[Stored items from a collection]
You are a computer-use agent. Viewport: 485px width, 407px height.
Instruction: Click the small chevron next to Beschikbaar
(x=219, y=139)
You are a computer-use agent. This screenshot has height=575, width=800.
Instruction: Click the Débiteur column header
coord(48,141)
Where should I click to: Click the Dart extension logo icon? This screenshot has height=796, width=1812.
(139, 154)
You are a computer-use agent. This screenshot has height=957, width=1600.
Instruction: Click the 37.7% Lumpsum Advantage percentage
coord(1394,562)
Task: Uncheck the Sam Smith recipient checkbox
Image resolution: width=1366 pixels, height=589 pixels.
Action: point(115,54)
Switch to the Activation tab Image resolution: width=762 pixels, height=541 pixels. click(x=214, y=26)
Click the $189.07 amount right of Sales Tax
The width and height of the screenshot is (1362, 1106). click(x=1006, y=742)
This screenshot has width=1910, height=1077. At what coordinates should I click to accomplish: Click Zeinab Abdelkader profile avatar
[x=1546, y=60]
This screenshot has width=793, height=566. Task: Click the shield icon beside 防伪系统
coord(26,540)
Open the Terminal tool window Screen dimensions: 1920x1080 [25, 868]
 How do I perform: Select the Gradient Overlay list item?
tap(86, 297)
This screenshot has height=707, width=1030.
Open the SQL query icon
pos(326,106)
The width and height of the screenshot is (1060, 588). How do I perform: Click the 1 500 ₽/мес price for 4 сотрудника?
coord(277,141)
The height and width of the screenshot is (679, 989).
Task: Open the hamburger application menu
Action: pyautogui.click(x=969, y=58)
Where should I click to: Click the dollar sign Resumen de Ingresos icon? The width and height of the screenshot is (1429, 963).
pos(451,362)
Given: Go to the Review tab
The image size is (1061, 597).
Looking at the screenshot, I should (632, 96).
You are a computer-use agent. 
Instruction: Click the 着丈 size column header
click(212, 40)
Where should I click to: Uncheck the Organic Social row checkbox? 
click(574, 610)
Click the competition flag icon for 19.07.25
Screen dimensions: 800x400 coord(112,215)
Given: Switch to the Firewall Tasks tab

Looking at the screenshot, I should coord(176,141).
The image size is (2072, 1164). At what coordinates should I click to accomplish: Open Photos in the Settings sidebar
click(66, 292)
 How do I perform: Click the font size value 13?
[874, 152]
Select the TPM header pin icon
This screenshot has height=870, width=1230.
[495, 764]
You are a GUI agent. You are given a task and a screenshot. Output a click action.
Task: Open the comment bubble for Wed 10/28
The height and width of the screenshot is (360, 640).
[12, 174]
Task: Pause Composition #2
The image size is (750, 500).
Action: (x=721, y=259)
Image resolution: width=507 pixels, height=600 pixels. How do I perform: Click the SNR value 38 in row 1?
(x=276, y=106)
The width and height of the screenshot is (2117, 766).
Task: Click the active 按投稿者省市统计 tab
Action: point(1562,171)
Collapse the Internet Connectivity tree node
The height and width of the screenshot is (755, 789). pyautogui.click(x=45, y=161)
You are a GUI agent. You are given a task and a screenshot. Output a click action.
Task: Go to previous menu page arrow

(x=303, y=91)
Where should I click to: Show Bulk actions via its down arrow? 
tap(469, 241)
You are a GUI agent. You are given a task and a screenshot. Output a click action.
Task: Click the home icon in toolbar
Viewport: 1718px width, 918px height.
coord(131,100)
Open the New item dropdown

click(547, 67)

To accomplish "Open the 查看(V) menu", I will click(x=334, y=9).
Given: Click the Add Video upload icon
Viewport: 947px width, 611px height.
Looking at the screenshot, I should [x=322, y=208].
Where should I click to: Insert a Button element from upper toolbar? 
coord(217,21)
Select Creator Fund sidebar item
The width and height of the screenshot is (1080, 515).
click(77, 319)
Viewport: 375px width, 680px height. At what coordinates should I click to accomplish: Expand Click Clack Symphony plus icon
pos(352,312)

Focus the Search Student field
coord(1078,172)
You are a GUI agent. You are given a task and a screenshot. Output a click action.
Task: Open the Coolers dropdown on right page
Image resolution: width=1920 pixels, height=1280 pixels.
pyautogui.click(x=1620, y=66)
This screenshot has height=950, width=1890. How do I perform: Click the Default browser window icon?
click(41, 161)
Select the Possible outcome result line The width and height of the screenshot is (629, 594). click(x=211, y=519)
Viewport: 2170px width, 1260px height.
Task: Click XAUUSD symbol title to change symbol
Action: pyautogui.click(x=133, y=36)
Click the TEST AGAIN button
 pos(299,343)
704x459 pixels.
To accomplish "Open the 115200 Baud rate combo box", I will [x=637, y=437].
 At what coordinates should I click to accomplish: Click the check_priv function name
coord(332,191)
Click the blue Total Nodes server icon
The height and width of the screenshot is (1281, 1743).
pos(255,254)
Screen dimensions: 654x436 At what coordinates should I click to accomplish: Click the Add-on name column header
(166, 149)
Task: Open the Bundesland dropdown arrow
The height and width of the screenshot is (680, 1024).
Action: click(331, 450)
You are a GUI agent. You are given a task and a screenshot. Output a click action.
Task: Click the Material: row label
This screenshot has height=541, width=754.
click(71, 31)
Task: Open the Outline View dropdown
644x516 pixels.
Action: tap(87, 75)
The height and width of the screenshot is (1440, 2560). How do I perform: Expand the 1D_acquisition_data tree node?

STATED TASK: Copy out the material from its first line through the line containing "Open the Terminal", including both of those lines, without changing anything.

SOLUTION:
You are a computer-use agent. Viewport: 485px width, 407px height.
Instruction: Click the small chevron next to Beschikbaar
(x=219, y=139)
You are a computer-use agent. This screenshot has height=575, width=800.
Instruction: Click the Débiteur column header
coord(48,141)
Where should I click to: Click the Dart extension logo icon? This screenshot has height=796, width=1812.
(139, 154)
You are a computer-use agent. This screenshot has height=957, width=1600.
Instruction: Click the 37.7% Lumpsum Advantage percentage
coord(1394,562)
Task: Uncheck the Sam Smith recipient checkbox
Image resolution: width=1366 pixels, height=589 pixels.
Action: point(115,54)
Switch to the Activation tab Image resolution: width=762 pixels, height=541 pixels. click(x=214, y=26)
Click the $189.07 amount right of Sales Tax
The width and height of the screenshot is (1362, 1106). click(x=1006, y=742)
This screenshot has width=1910, height=1077. At what coordinates should I click to accomplish: Click Zeinab Abdelkader profile avatar
[x=1546, y=60]
This screenshot has width=793, height=566. Task: Click the shield icon beside 防伪系统
coord(26,540)
Open the Terminal tool window Screen dimensions: 1920x1080 [25, 868]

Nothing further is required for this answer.